What you are asked to do. Each record below should be printed exactly as it was written.

--- Data for processing ---

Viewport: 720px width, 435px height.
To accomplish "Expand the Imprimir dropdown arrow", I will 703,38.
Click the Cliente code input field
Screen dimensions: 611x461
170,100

---

Finished exercise.
Viewport: 720px width, 435px height.
To accomplish "Expand the Imprimir dropdown arrow", I will 703,38.
Click the Cliente code input field
Screen dimensions: 611x461
170,100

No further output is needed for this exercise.